**Passage given**:
_ _ _
Wraps an AIMNet2 ``nn.Module`` as a
:class:`~nvalchemi.models.base.BaseModelMixin`-compatible model, ready for
use in any :class:`~nvalchemi.dynamics.base.BaseDynamics` engine or standalone
inference.

Usage
-----
Load from a checkpoint (downloads if needed)::

    from nvalchemi.models.aimnet2 import AIMNet2Wrapper

    wrapper = AIMNet2Wrapper.from_checkpoint("aimnet2", device="cuda")

Or wrap an already-loaded ``nn.Module``::

    raw_model = torch.load("aimnet2.pt", weights_only=False)
    wrapper = AIMNet2Wrapper(raw_model)

Notes
-----
* Energy is the primitive differentiable output. Forces and stresses are
  derived via autograd (``autograd_outputs={"forces", "stress"}``).
* AIMNet2 also predicts partial charges, which are available as a direct
  output (``"charges" in model_config.outputs``).
* Coulomb and D3 dispersion contributions are **disabled** inside the
  calculator — use :class:`~nvalchemi.models.pipeline.PipelineModelWrapper`
  to compose with :class:`~nvalchemi.models.ewald.EwaldModelWrapper` or
  :class:`~nvalchemi.models.dftd3.DFTD3ModelWrapper` for long-range
  interactions.
* AIMNet2 runs in **float32 only**. The wrapper enforces this.
* NSE (Neutral Spin Equilibrated) models are auto-detected at construction
  time. When detected, ``spin_charges`` is added to the output set.
* The wrapper uses an **external neighbor list** (MATRIX format) provided
  by :class:`~nvalchemi.dynamics.hooks.NeighborListHook`.  The neighbor
  matrix is converted to AIMNet2's internal ``nbmat`` format (with a
  padding row) before the model forward pass.
"""

from __future__ import annotations

from collections import OrderedDict
from pathlib import Path
from typing import Any

import torch
from torch import nn

from nvalchemi._optional import OptionalDependency
from nvalchemi._typing import ModelOutputs
from nvalchemi.data import AtomicData, Batch
from nvalchemi.models._utils import prepare_strain
from nvalchemi.models.base import (
    BaseModelMixin,
    ModelConfig,
    NeighborConfig,
    NeighborListFormat,
)

__all__ = ["AIMNet2Wrapper"]




[docs]
@OptionalDependency.AIMNET.require
class AIMNet2Wrapper(nn.Module, BaseModelMixin):
    """Wrapper for AIMNet2 interatomic potentials.

    Energy is always computed as the primitive differentiable output via
    the raw AIMNet2 model. Forces and stresses are derived from energy
    via autograd. Partial charges and node embeddings (AIM features) are
    taken directly from the model outputs.

    The wrapper declares an **external** MATRIX-format neighbor list
    requirement at the model's AEV cutoff. The
    :class:`~nvalchemi.dynamics.hooks.NeighborListHook` (or the pipeline's
    synthesized hook) populates ``neighbor_matrix`` on the batch before
    each forward pass.  The wrapper converts this to AIMNet2's internal
    ``nbmat`` format (with a padding row for the padding atom).

    Coulomb and D3 dispersion are disabled.  Use
    :class:`~nvalchemi.models.pipeline.PipelineModelWrapper` to compose
    AIMNet2 with electrostatics or dispersion models.

    Parameters
    ----------
    model : nn.Module
        An AIMNet2 model (loaded from checkpoint or instantiated
        directly).  Use :meth:`from_checkpoint` for the common
        construction path.
_ _ _
**Supplied data**:
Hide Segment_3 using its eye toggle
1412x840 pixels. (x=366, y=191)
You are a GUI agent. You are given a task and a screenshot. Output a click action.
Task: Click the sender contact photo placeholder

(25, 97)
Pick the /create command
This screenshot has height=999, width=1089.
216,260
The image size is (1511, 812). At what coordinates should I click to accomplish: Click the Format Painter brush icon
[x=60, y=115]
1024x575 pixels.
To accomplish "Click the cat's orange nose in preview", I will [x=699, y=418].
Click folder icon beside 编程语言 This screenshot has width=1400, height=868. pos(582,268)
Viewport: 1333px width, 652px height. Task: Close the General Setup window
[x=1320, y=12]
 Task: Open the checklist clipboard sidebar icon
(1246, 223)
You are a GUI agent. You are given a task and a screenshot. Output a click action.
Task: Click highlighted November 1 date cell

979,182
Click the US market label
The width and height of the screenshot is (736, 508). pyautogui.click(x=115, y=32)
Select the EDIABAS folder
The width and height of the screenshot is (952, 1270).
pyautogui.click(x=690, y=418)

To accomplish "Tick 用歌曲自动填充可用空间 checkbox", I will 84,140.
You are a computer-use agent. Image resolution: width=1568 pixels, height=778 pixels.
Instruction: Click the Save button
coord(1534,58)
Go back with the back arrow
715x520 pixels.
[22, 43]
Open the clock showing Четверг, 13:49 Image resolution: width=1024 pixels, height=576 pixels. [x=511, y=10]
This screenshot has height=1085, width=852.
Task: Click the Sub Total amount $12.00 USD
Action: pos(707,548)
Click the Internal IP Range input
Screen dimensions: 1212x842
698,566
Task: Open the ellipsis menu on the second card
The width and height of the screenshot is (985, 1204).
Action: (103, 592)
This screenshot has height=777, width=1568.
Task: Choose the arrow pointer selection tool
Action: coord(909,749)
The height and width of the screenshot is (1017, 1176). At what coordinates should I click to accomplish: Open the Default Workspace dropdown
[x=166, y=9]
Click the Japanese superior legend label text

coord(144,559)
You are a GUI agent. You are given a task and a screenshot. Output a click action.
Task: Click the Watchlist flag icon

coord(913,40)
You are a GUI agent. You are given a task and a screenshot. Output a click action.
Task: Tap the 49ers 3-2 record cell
_ _ _
**Description of the task**: From the AIMNet2 wrapper documentation, pull out the passage that begins at "Energy is always" and stops after "the padding atom).", copying it word for word.

**Response**:
Energy is always computed as the primitive differentiable output via
    the raw AIMNet2 model. Forces and stresses are derived from energy
    via autograd. Partial charges and node embeddings (AIM features) are
    taken directly from the model outputs.

    The wrapper declares an **external** MATRIX-format neighbor list
    requirement at the model's AEV cutoff. The
    :class:`~nvalchemi.dynamics.hooks.NeighborListHook` (or the pipeline's
    synthesized hook) populates ``neighbor_matrix`` on the batch before
    each forward pass.  The wrapper converts this to AIMNet2's internal
    ``nbmat`` format (with a padding row for the padding atom).